We keep learners who were Active more than half the time (> 7 of 15 steps).

df <- as.data.frame(trajectories)
active_count  <- rowSums(df == "Active", na.rm = TRUE)
mostly_active <- active_count > ncol(df) / 2
cat(sum(mostly_active), "of", nrow(df), "learners qualify\n")
sub <- df[mostly_active, ]

Sequence plots

state_pal <- c(Active = "#1a7a1a", Average = "#E69F00", Disengaged = "#CC79A7")

sequence_plot(
  df,
  type         = "heatmap",
  sort         = "lcs",
  k            = 3,
  k_color      = "white",
  k_line_width = 2,
  state_colors = state_pal,
  na_color     = "grey88",
  main         = "Full sample - all 138 learners",
  time_label   = "Time-step",
  y_label      = "Learner",
  legend       = "bottom"
)

sequence_plot(
  sub,
  type         = "heatmap",
  sort         = "lcs",
  k            = 2,
  k_color      = "white",
  k_line_width = 2,
  state_colors = state_pal,
  na_color     = "grey88",
  main         = "Mostly-active learners - Active > 7 of 15 steps (n = 42)",
  time_label   = "Time-step",
  y_label      = "Learner",
  legend       = "bottom"
)

Transition networks

net_all <- build_network(df,  method = "relative")
net_sub <- build_network(sub, method = "relative")

round(net_all$weights, 3)
round(net_sub$weights, 3)

In the mostly-active group nearly every state transitions predominantly back to Active, and the probability of entering Disengaged is almost zero.

Mean First Passage Times

pt_all <- passage_time(net_all)
pt_sub <- passage_time(net_sub)

print(pt_all, digits = 2)

print(pt_sub, digits = 2)

Active to Disengaged rises from 10.4 to ~40 steps -- mostly-active learners are nearly four times harder to disengage. The diagonal equals the mean recurrence time (how many steps between consecutive visits to the same state).
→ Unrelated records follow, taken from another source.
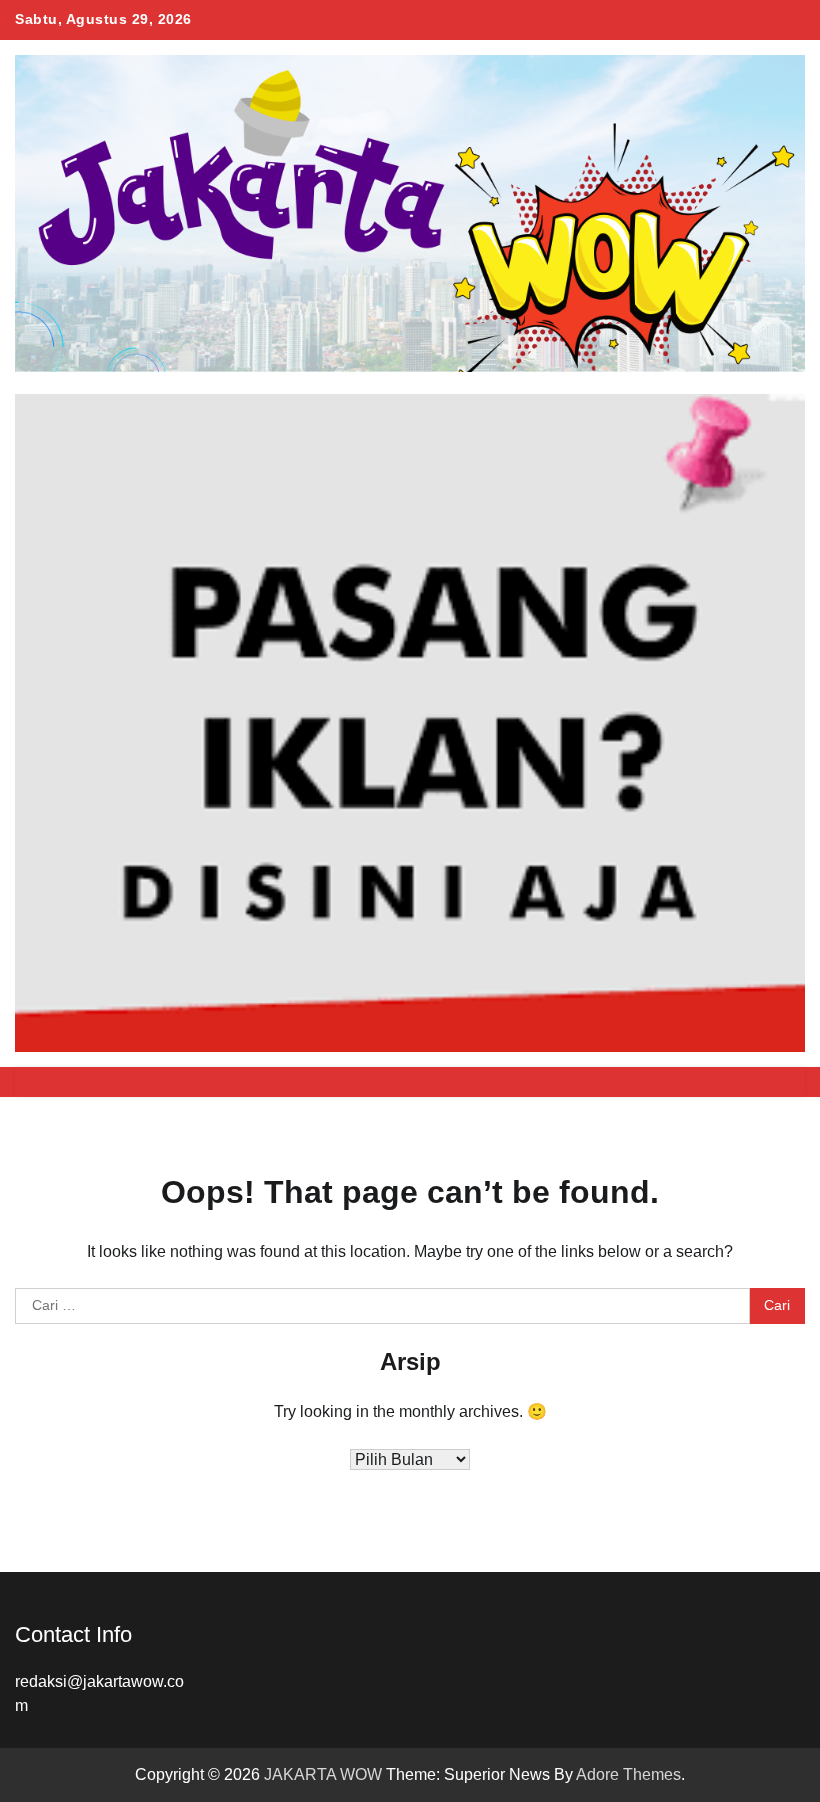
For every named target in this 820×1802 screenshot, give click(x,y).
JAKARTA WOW (323, 1774)
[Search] (780, 1082)
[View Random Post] (745, 1082)
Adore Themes (628, 1774)
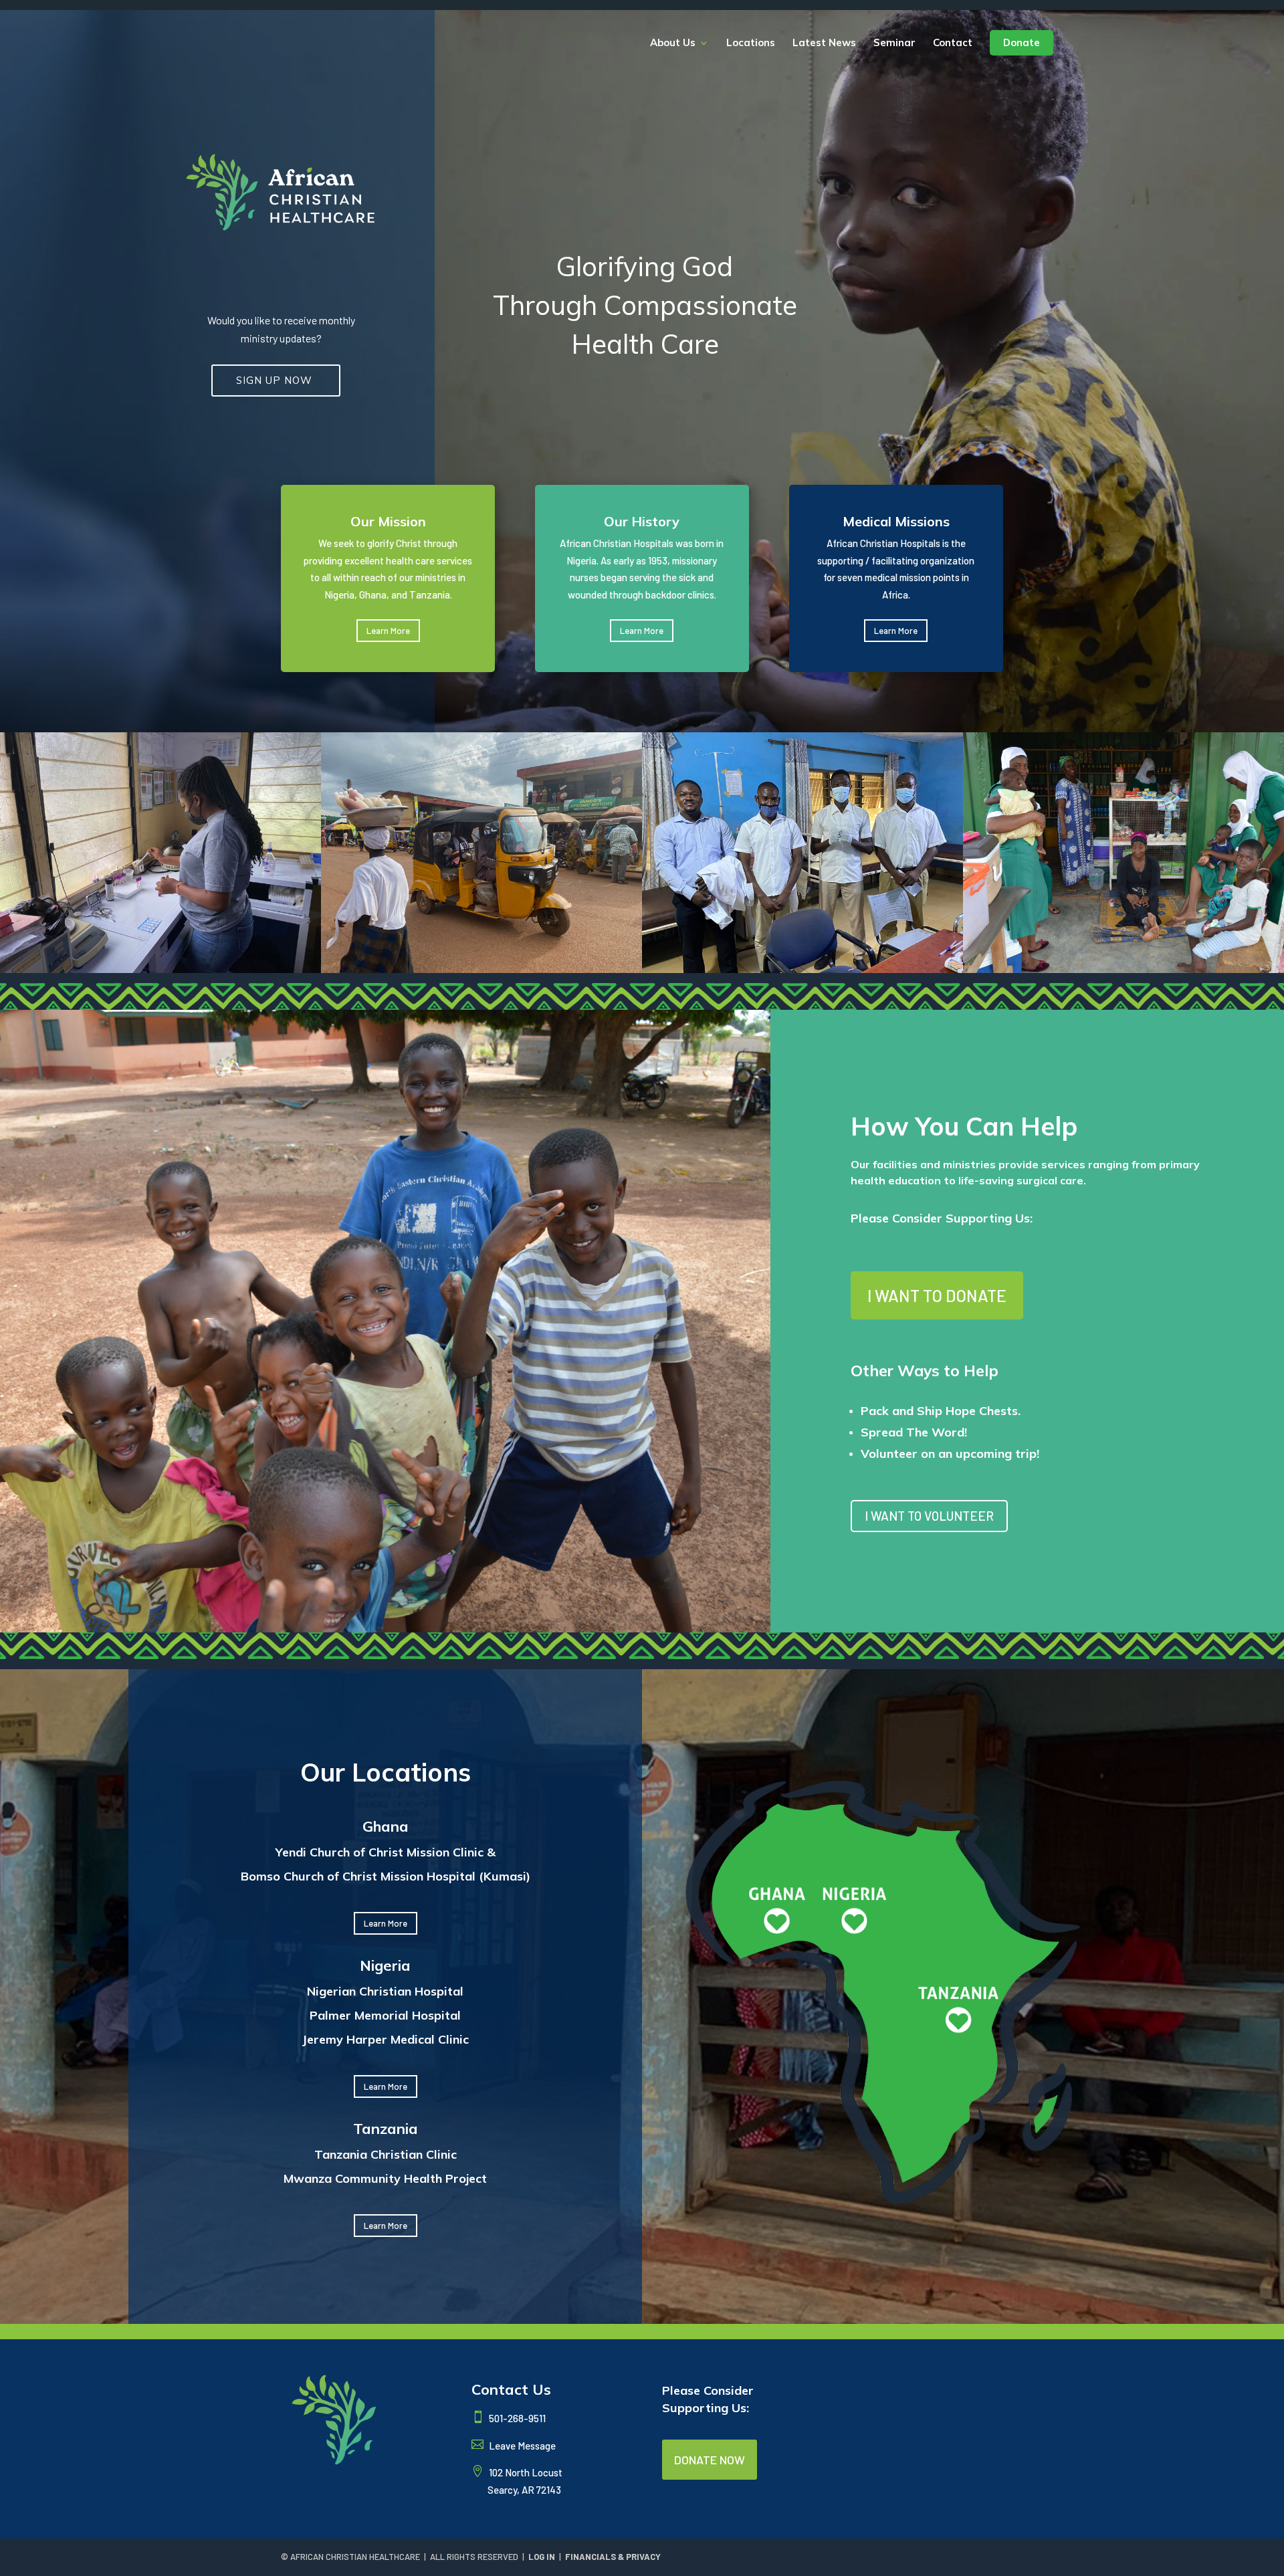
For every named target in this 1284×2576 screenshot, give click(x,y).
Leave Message (521, 2446)
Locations (750, 43)
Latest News (824, 43)
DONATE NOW (709, 2459)
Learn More (388, 630)
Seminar (894, 43)
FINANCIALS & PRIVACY (613, 2556)
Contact (952, 43)
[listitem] (778, 1911)
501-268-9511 (516, 2418)
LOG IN (541, 2556)
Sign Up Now (276, 380)
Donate (1021, 42)
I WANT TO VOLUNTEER (929, 1515)
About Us (673, 43)
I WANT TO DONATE (936, 1295)
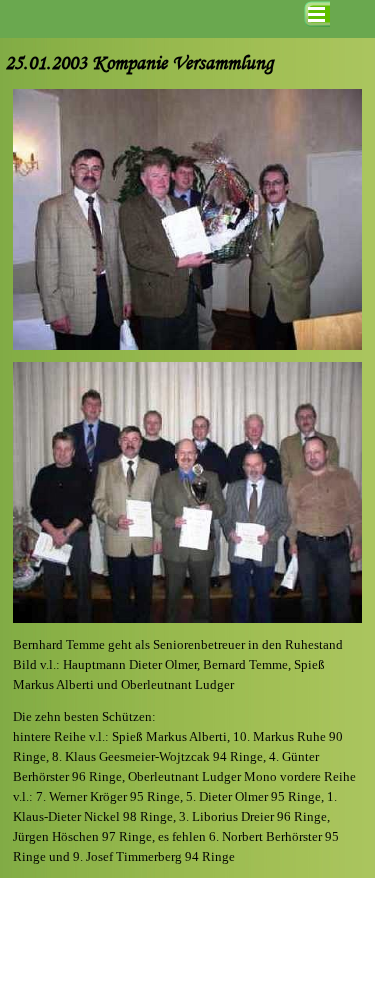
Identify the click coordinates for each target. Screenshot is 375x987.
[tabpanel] (187, 665)
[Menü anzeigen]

plot(pt_all, title = "Full sample (n = 138)")

plot(pt_sub, title = "Mostly-active learners (n = 42)")

In the mostly-active heatmap the Active column is uniformly dark (quickly reachable from any state) and the Disengaged column is uniformly pale (nearly unreachable).

Stationary distribution

data.frame(
  State           = names(pt_all$stationary),
  `Full sample`   = paste0(round(pt_all$stationary * 100, 1), "%"),
  `Mostly active` = paste0(round(pt_sub$stationary * 100, 1), "%"),
  check.names     = FALSE
)

In the mostly-active group ~79% of long-run time is spent Active (vs 37% in the full sample).

Markov Stability

ms_all <- markov_stability(net_all)
ms_sub <- markov_stability(net_sub)

print(ms_all)
print(ms_sub)

The stability data frame contains:

| Column | Meaning | |--------|---------| | persistence | P[i,i] -- probability of staying at the next step | | stationary_prob | Long-run proportion of time in this state | | return_time | Expected steps between consecutive visits (1/pi) | | sojourn_time | Expected consecutive steps before leaving (1/(1-P[i,i])) | | avg_time_to_others | Mean MFPT leaving this state to all others | | avg_time_from_others | Mean MFPT from all other states arriving here |

plot(ms_all, title = "Full sample")

plot(ms_sub, title = "Mostly-active learners")

Active leads on persistence (0.81) and sojourn time (5.3 steps) -- once a learner is active they stay active. Average has the lowest avg_time_from_others (1.6 steps) -- the most accessible hub state. Disengaged has avg_time_from_others of ~39 steps -- effectively unreachable.